### TASK INPUTS

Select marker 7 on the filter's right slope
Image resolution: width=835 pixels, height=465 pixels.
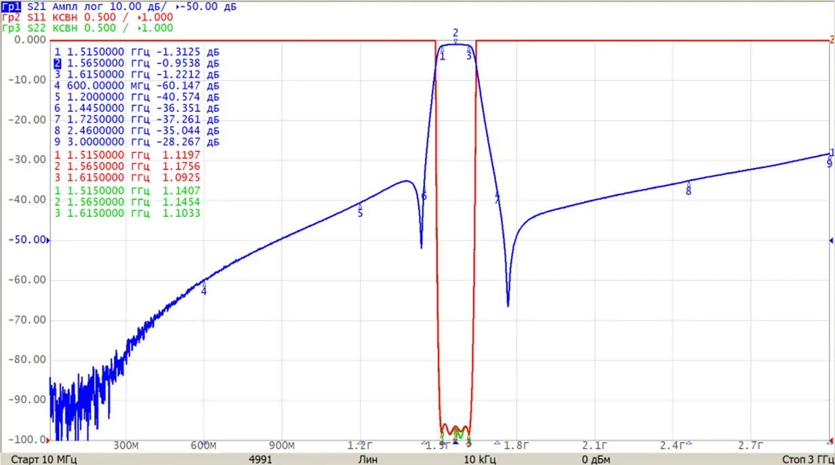[x=497, y=200]
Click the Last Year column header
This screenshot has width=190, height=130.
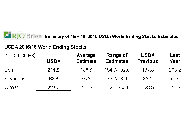pos(175,58)
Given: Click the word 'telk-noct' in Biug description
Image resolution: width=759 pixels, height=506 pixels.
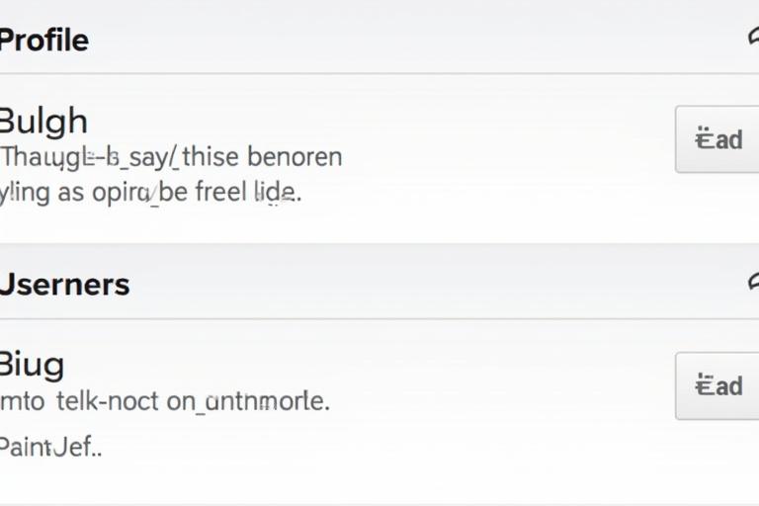Looking at the screenshot, I should (x=108, y=401).

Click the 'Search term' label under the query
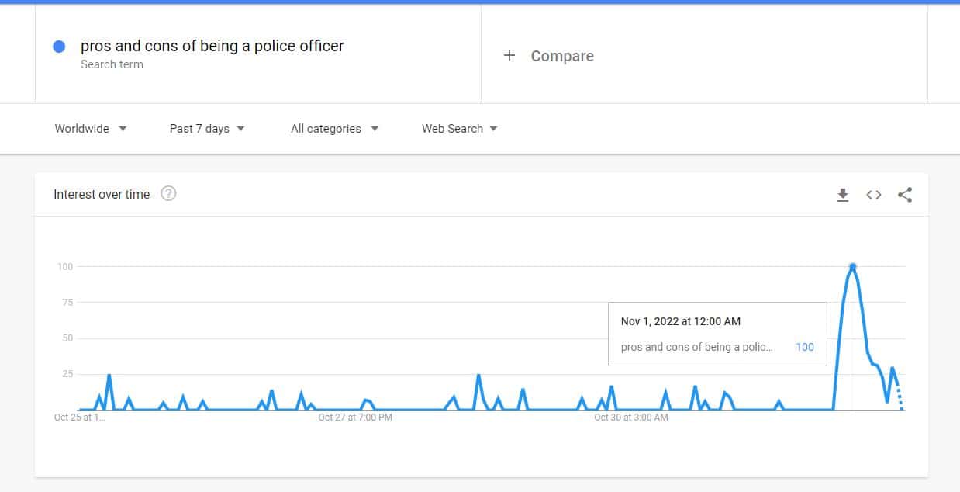coord(112,64)
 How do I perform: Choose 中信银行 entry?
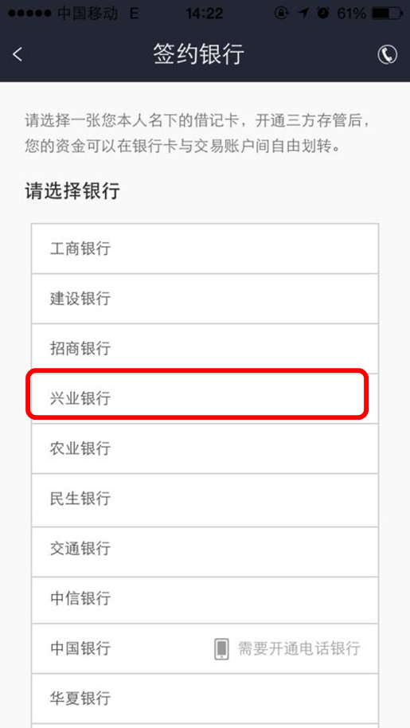point(205,598)
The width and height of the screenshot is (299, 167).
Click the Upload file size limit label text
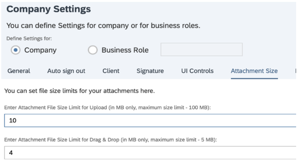108,108
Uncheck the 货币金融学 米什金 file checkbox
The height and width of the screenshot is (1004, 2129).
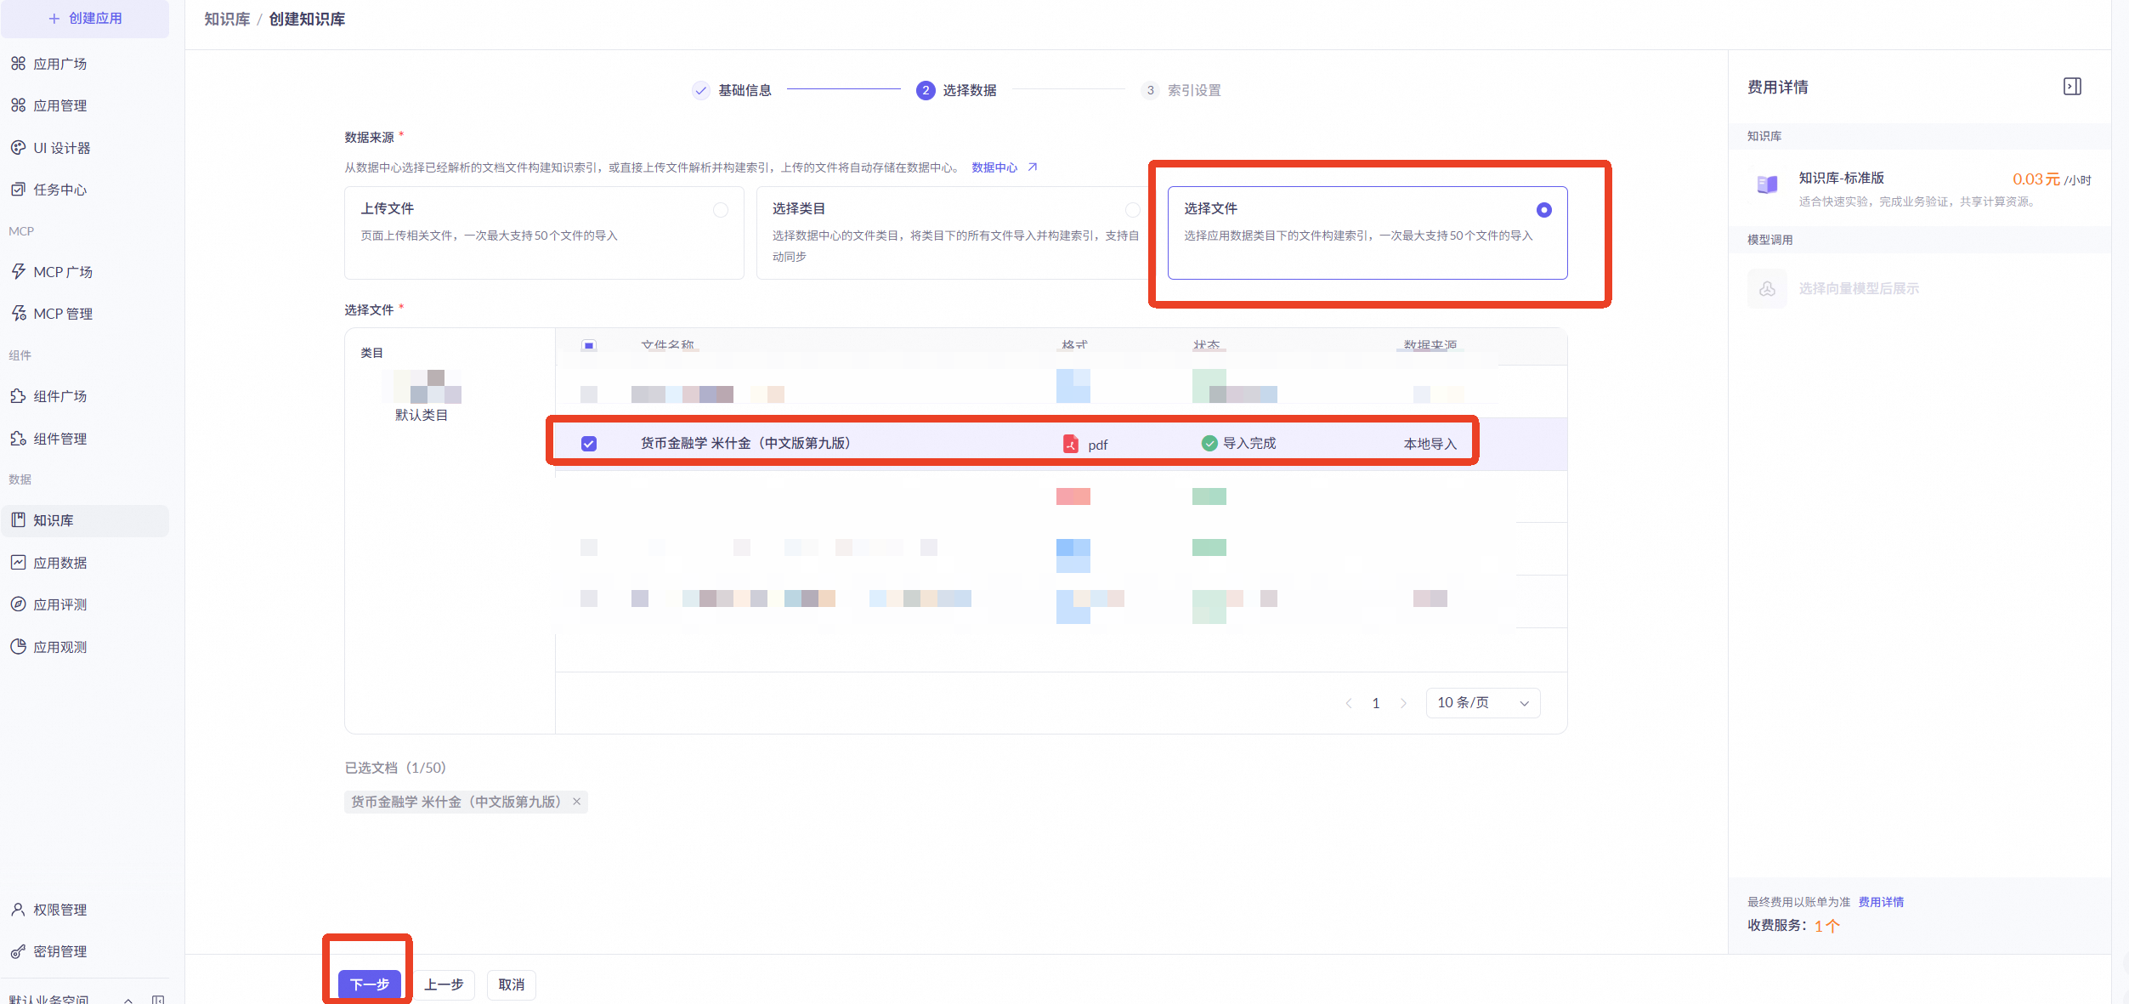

######

Rewrite the material above with every instance of "Image resolution" changed to "Screen resolution" and everything else unchanged. Omit the pictures from your answer.

Select marker 7 on the filter's right slope
Screen resolution: width=835 pixels, height=465 pixels.
[x=497, y=200]
Click the Last Year column header
This screenshot has width=190, height=130.
pos(175,58)
Given: Click the word 'telk-noct' in Biug description
Screen resolution: width=759 pixels, height=506 pixels.
Looking at the screenshot, I should (x=108, y=401).

Click the 'Search term' label under the query
coord(112,64)
 How do I perform: Choose 中信银行 entry?
point(205,598)
The width and height of the screenshot is (299, 167).
Click the Upload file size limit label text
108,108
Uncheck the 货币金融学 米什金 file checkbox
The height and width of the screenshot is (1004, 2129).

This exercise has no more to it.